> _Exercise details_
Exactly the lines from the one with "1440x900 pixels." through the final line of the entries, and nothing else, should appear in the answer; no pictures go in it.

> _Data for analysis_
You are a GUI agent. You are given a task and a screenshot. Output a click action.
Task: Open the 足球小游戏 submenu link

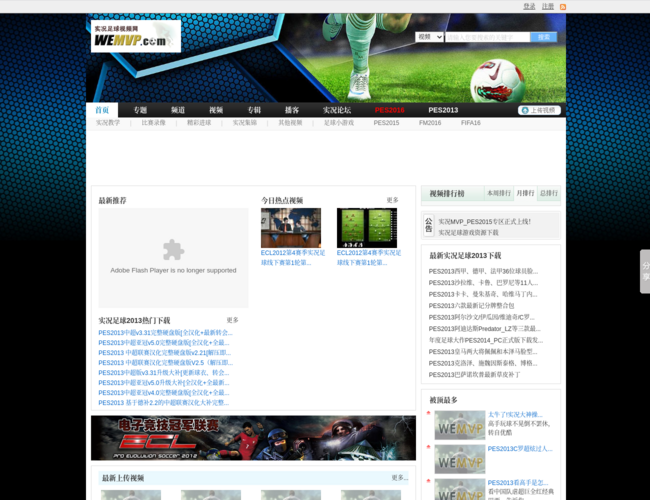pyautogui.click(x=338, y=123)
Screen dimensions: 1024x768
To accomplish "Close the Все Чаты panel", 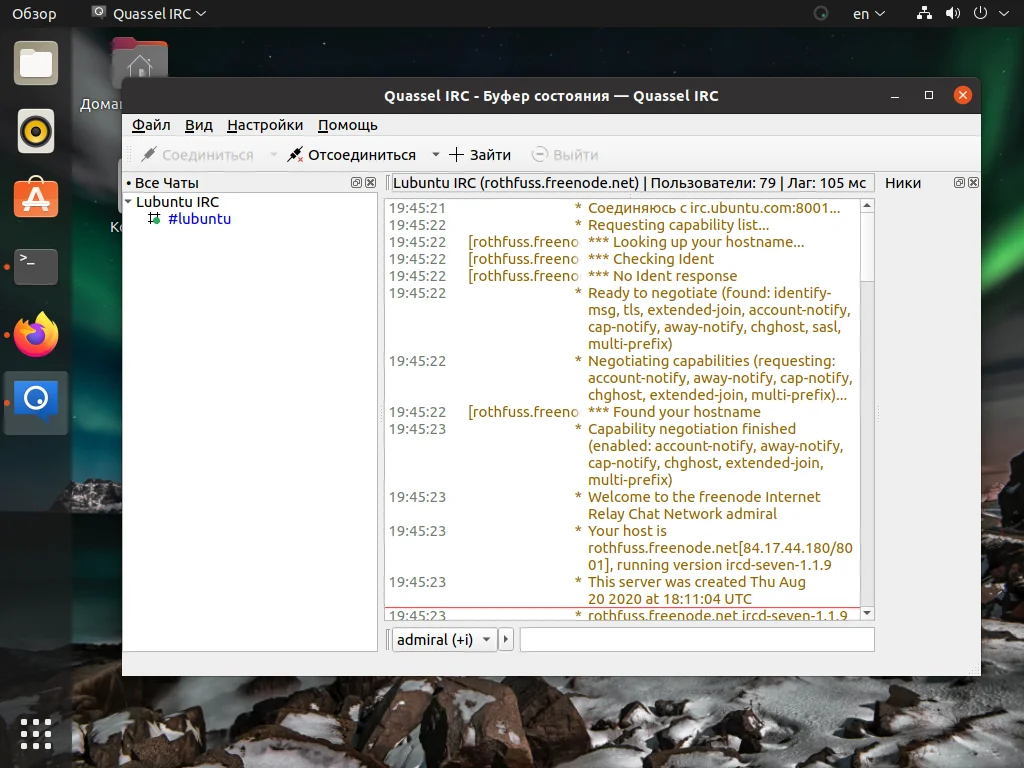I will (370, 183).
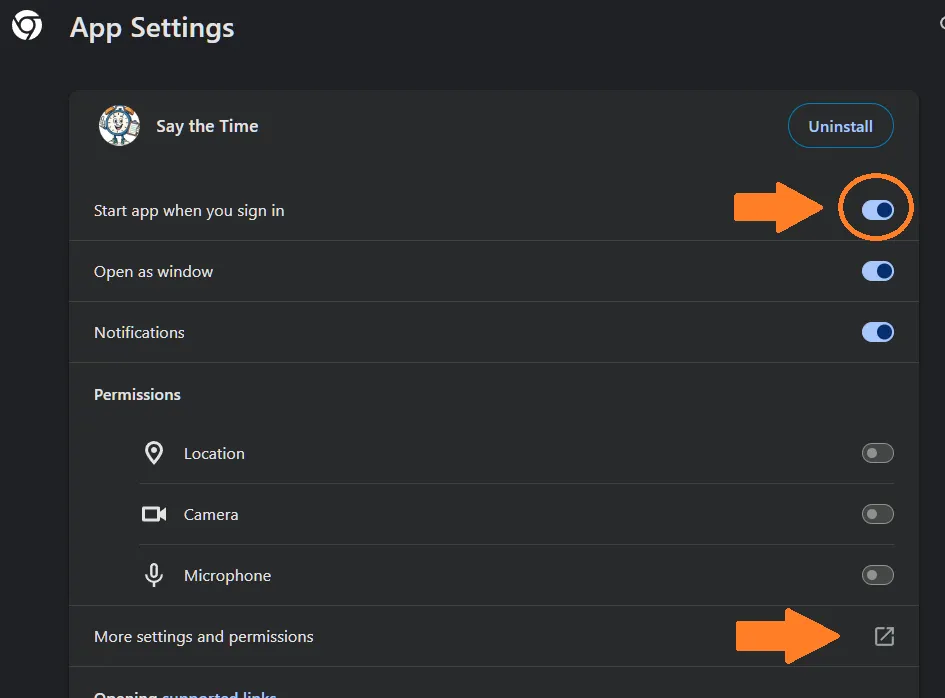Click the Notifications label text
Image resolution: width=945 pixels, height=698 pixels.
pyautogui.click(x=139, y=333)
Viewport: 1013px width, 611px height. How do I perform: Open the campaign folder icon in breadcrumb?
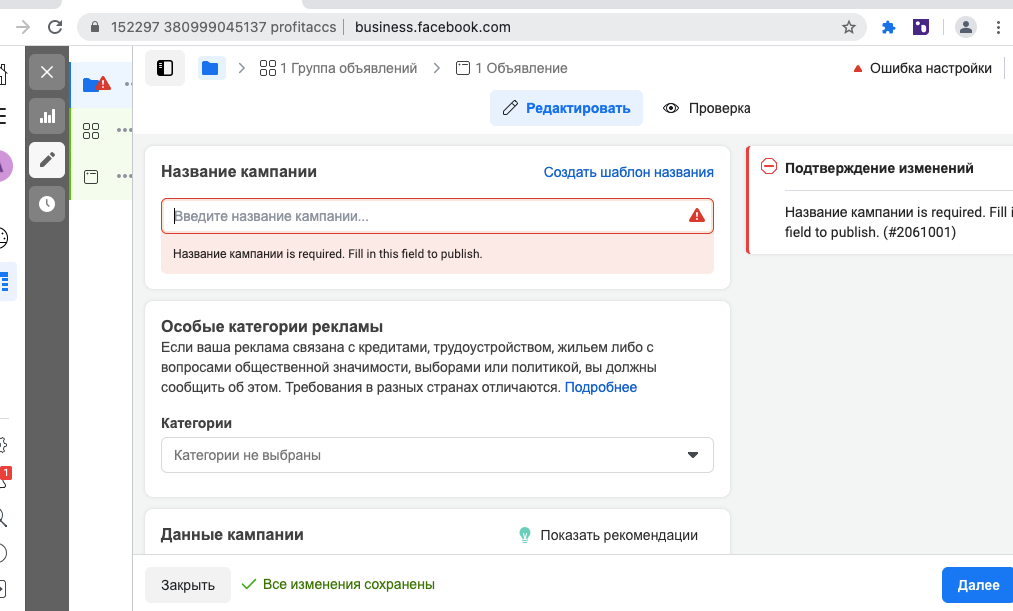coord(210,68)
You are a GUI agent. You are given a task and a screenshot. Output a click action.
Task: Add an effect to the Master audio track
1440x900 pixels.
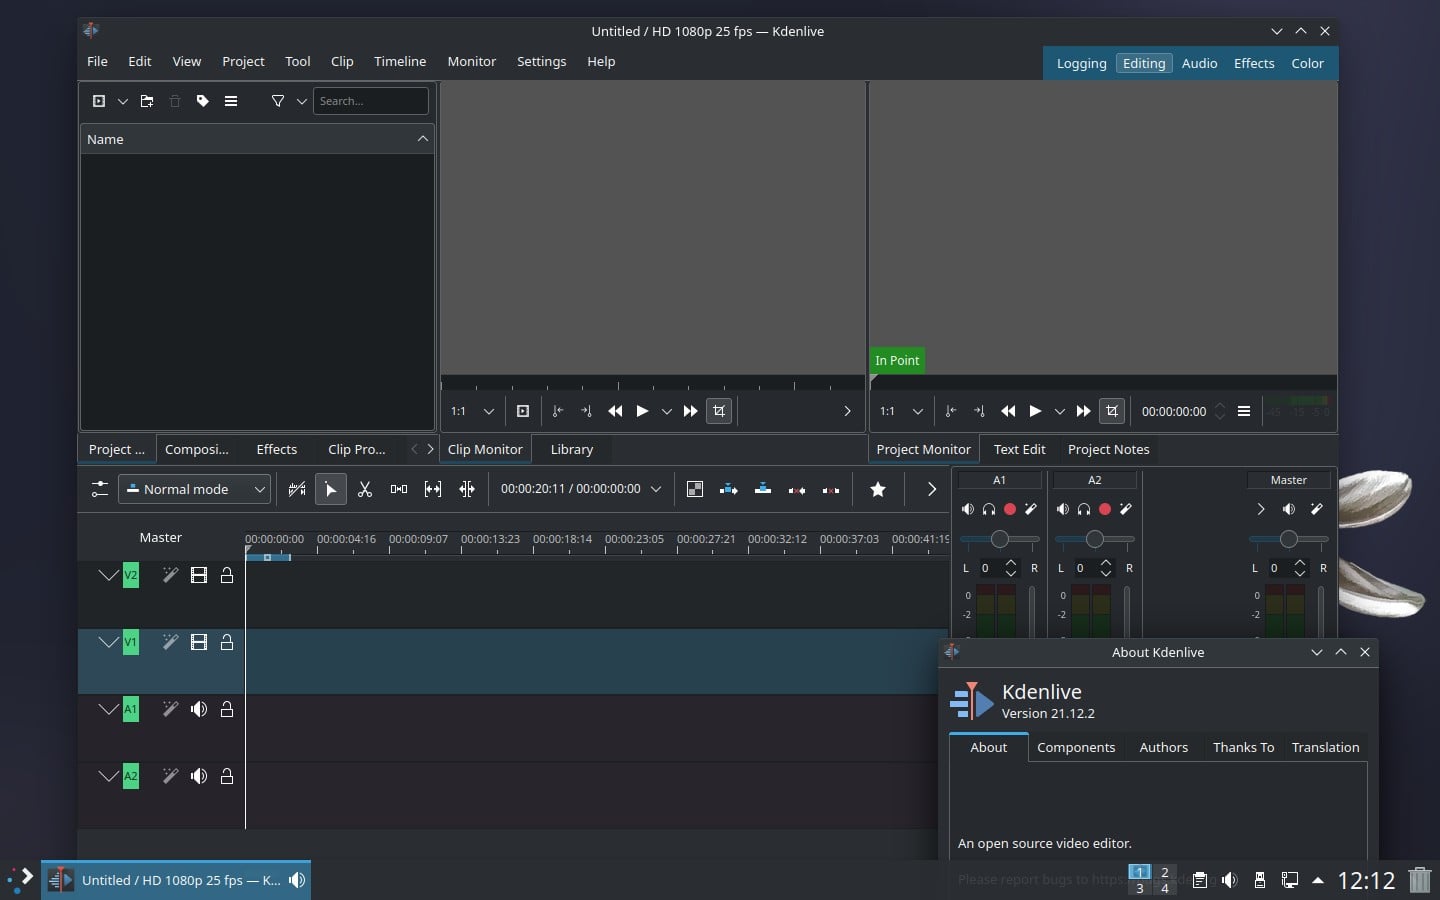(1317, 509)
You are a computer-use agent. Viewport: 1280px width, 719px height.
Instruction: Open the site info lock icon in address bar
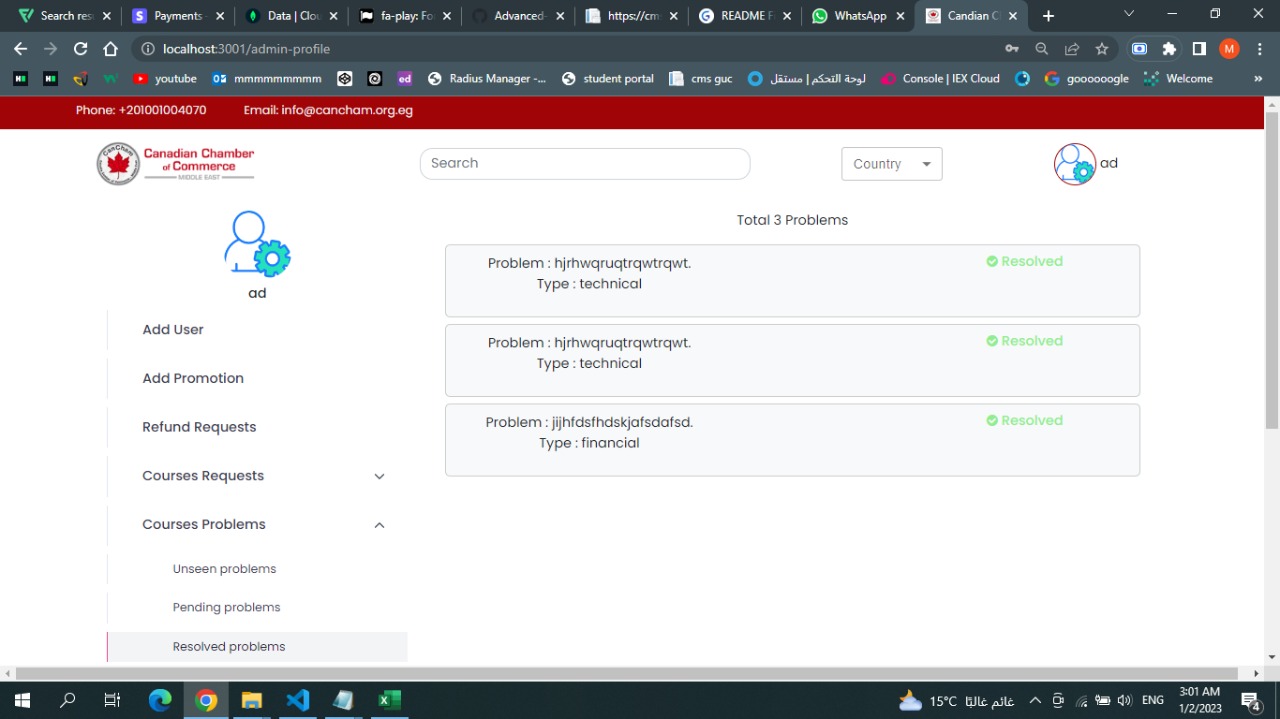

> _Answer space_
1440x900 pixels.
(1317, 509)
You are a computer-use agent. Viewport: 1280px width, 719px height.
Instruction: Open the site info lock icon in address bar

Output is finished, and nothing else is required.